In a previous post I asked the question ‘What do you need?’ This week’s post is along those lines but leaning in a slightly different direction.
Besides my health and family/home duties that restrict me in how much I can do and accomplish, what do you think is the biggest thing that gets in my way?
What is my Thanos to the Avengers? My Joker to the Batman? My Darth Vader to Luke Skywalker? You get the idea.
It’s… consistency. Dum dum dah!!!!! I know. Surprising right?
How can it be my nemesis? To be completely honest… I’m really not good at it. I don’t want to work harder to achieve my goals, (who does?) but being consistent is going to do that for me. *Sigh*.
So… if lack of consistency is killing my productivity, what can I do about it?
First of all, let’s look at what I am good at. Looking at what works for you in other areas may give you clues as to how to defeat your nemesis.
I’m really good at coming up with new ideas and starting something. Of course, once the initial excitement wears off and it’s beginning to feel like hard work, my productivity drops significantly and I’m less likely to get it done. Sound familiar?
I’m good at being punctual. I hate being late.
I’m good at organising. A place for everything and everything in its place.
I’m good at being methodical. How I plan a task and complete it is easy in theory. I know how to do it but struggle with actually seeing it through to the end.
So how can these things help me be more consistent?
Well, the first and most important thing I have learnt, (the hard way) is to START SMALL.

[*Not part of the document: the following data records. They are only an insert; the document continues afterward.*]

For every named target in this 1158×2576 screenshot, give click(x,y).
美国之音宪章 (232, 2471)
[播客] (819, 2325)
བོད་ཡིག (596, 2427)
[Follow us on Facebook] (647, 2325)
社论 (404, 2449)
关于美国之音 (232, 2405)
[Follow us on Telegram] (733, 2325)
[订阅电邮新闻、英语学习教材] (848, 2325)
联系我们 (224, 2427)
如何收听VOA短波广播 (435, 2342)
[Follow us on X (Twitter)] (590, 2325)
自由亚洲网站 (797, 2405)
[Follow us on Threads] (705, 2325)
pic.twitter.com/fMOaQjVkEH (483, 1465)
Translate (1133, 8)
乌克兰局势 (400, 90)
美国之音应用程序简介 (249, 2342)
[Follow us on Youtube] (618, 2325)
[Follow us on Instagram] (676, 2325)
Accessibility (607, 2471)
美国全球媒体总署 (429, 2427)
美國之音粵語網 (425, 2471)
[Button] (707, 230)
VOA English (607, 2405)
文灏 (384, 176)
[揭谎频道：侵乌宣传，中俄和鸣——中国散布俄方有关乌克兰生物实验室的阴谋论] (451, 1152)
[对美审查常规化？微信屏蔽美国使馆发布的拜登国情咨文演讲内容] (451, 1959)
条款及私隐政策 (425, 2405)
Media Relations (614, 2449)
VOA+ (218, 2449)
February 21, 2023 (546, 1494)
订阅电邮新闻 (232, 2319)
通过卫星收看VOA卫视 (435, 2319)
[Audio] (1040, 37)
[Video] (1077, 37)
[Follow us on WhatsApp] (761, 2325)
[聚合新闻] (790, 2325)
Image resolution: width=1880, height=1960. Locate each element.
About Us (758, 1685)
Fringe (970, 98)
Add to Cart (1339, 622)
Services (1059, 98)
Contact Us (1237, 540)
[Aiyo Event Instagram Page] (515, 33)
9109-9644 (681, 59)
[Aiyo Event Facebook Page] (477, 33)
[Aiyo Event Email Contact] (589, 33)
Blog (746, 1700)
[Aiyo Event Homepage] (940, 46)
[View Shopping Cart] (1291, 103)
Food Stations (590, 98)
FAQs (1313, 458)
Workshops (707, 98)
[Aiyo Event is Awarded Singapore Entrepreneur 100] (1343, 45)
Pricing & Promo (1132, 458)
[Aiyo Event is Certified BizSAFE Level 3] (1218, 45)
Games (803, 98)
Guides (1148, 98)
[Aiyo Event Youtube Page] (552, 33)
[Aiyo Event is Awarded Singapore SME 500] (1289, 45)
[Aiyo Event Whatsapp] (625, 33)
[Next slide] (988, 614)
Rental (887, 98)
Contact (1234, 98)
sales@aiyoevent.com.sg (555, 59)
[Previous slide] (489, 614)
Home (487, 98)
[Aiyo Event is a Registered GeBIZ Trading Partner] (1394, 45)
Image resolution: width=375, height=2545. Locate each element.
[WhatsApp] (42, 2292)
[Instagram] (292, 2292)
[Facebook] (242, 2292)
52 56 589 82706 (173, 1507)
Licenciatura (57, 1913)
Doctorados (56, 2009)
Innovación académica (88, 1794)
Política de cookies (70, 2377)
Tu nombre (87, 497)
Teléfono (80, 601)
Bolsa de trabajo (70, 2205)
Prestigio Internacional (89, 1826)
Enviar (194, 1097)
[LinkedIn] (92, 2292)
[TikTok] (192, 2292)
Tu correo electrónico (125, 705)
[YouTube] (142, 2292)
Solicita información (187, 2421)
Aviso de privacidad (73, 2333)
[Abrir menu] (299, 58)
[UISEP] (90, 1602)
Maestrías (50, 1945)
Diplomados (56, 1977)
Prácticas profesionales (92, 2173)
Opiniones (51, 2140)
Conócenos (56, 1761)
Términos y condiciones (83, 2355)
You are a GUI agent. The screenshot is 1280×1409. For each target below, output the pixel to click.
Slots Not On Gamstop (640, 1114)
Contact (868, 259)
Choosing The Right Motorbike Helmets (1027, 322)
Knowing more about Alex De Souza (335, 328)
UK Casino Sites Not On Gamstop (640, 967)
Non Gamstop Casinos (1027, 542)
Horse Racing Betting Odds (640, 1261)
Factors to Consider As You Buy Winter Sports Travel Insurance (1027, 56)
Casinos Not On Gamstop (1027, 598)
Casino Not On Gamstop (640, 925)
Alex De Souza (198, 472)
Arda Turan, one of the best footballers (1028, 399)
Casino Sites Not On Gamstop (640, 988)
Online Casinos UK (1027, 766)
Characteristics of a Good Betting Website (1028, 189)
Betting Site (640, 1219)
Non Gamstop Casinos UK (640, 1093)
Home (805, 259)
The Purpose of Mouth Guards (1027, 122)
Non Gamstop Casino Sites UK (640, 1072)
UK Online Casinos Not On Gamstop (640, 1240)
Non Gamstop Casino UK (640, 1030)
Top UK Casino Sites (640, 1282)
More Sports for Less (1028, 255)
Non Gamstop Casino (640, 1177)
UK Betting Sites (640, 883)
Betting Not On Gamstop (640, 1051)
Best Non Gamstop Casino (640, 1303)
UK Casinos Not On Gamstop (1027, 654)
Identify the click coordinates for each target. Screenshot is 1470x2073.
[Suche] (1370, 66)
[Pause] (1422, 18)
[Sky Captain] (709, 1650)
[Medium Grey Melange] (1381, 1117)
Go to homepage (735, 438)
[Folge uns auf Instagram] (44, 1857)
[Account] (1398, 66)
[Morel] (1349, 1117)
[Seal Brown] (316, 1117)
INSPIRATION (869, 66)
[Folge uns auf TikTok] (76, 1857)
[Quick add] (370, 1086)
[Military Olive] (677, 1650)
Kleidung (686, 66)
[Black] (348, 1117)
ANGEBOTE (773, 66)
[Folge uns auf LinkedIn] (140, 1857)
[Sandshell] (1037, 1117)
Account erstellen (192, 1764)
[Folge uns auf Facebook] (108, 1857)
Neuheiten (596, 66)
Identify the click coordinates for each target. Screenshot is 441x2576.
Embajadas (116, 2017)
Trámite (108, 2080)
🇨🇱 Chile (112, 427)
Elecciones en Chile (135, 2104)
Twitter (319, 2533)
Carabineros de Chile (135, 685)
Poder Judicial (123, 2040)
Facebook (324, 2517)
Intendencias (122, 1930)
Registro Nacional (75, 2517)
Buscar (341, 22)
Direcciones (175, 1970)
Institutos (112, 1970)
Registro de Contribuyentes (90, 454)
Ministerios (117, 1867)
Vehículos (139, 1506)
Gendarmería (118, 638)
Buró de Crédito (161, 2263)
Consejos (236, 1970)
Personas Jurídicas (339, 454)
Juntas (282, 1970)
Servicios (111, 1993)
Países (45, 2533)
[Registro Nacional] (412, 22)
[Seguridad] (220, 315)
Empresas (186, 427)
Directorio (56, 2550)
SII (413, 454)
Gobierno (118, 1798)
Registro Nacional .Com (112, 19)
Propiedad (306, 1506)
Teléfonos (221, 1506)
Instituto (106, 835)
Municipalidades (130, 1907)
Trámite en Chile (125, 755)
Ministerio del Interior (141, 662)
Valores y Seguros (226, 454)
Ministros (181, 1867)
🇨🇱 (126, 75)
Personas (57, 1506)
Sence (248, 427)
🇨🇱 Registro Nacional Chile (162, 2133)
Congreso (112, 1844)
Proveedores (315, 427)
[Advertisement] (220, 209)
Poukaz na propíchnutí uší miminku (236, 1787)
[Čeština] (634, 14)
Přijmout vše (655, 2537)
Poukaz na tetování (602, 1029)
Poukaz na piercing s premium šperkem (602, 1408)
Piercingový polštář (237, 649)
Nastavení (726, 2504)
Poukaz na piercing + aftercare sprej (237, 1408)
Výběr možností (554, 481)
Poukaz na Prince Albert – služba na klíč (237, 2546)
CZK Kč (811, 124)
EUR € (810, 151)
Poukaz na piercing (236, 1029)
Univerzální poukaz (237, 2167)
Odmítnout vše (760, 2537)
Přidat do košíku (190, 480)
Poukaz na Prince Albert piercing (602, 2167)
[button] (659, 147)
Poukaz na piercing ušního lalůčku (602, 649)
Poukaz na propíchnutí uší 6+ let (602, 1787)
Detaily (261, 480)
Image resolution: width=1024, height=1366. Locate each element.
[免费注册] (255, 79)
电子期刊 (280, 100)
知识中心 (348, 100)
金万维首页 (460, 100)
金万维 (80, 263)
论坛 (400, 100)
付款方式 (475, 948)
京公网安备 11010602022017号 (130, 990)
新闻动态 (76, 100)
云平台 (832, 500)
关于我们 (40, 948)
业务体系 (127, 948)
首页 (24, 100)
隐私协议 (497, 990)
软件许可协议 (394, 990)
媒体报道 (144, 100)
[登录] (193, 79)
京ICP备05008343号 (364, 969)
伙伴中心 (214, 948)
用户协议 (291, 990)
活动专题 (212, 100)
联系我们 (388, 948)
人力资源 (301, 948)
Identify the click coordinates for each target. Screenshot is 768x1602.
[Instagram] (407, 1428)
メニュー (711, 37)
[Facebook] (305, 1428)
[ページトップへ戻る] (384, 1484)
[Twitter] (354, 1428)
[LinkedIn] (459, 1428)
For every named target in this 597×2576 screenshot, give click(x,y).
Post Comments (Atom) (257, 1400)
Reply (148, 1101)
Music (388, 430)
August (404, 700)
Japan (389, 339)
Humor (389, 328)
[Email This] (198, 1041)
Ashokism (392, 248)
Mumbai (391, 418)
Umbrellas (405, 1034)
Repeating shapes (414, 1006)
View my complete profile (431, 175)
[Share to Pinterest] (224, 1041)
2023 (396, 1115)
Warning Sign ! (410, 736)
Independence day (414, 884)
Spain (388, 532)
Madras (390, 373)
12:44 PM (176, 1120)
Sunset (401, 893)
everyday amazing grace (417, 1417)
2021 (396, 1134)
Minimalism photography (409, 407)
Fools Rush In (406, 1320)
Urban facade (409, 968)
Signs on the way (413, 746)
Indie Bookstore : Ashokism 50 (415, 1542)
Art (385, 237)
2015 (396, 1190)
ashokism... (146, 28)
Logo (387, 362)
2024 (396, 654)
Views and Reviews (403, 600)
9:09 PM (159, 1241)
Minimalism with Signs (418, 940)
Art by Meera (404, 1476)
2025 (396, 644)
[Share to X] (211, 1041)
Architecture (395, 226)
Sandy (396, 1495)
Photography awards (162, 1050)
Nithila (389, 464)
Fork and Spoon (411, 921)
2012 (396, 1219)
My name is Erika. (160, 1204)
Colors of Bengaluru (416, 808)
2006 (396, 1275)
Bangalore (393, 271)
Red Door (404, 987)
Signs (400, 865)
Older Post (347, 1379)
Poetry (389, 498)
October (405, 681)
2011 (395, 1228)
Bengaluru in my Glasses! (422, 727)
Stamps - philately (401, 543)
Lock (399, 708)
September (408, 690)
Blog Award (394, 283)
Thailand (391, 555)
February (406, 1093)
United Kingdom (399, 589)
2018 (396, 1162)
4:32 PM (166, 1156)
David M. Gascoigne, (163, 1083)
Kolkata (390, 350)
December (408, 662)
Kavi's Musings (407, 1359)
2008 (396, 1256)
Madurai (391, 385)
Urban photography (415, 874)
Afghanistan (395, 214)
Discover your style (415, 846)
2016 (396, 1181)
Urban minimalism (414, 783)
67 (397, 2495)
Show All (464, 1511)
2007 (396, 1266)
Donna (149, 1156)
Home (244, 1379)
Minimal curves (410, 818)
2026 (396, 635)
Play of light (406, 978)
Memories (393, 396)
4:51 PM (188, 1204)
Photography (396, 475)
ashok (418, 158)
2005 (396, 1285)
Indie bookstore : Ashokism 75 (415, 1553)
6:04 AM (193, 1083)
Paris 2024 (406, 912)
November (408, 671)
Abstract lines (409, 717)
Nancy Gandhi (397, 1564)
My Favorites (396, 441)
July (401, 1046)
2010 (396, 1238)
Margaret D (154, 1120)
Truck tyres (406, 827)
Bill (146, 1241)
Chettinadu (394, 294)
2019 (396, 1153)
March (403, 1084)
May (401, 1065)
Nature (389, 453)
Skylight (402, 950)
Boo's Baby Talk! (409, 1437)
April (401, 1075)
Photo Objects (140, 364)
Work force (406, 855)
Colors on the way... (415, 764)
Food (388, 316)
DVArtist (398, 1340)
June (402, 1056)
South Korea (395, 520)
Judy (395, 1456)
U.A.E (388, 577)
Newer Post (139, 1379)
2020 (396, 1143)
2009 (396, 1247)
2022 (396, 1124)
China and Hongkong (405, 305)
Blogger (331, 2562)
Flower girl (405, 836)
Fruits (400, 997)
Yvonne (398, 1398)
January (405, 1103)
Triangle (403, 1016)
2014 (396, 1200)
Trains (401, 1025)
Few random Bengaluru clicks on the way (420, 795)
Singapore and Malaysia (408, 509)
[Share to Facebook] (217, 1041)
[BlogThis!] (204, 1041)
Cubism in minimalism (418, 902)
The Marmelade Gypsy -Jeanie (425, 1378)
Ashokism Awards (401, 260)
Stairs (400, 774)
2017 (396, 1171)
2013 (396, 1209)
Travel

You know what they say about forming new habits? It takes at least 30 – 40 days of consistently doing the same thing every day for it to become natural, a habit. It’s the same with writing.
First- Timing. Just like I hate being late for appointments, getting the kids to school, church, etc… I should hate being late when it comes to sitting down to write. If you can sit down to write at the same or similar time each day, it helps develop a habit faster.
Second- Find out when the best time is for you to write and if you can, try to write at the same time every day. Most days that might not be possible so scheduling in a time each day can help. Also organising your day so that writing is a priority can be very effective. You don’t want to be dog tired when you sit down to write so make sure you monitor when your energy is higher and you’ll be more likely to get started and get more writing done.
Third- Plan what you want to accomplish each day or each writing session. For example; on Monday you might want to write a blog post, answer a few emails, and plot the next scene in your book. Or on Tuesday you might want to work on marketing. Whatever it is, write it down and put it somewhere where you can see it, like the fridge or a notice board where you write. Try to finish what’s most pressing and important first or what you don’t like to do first to get it out of the way. But don’t feel bad if you can’t.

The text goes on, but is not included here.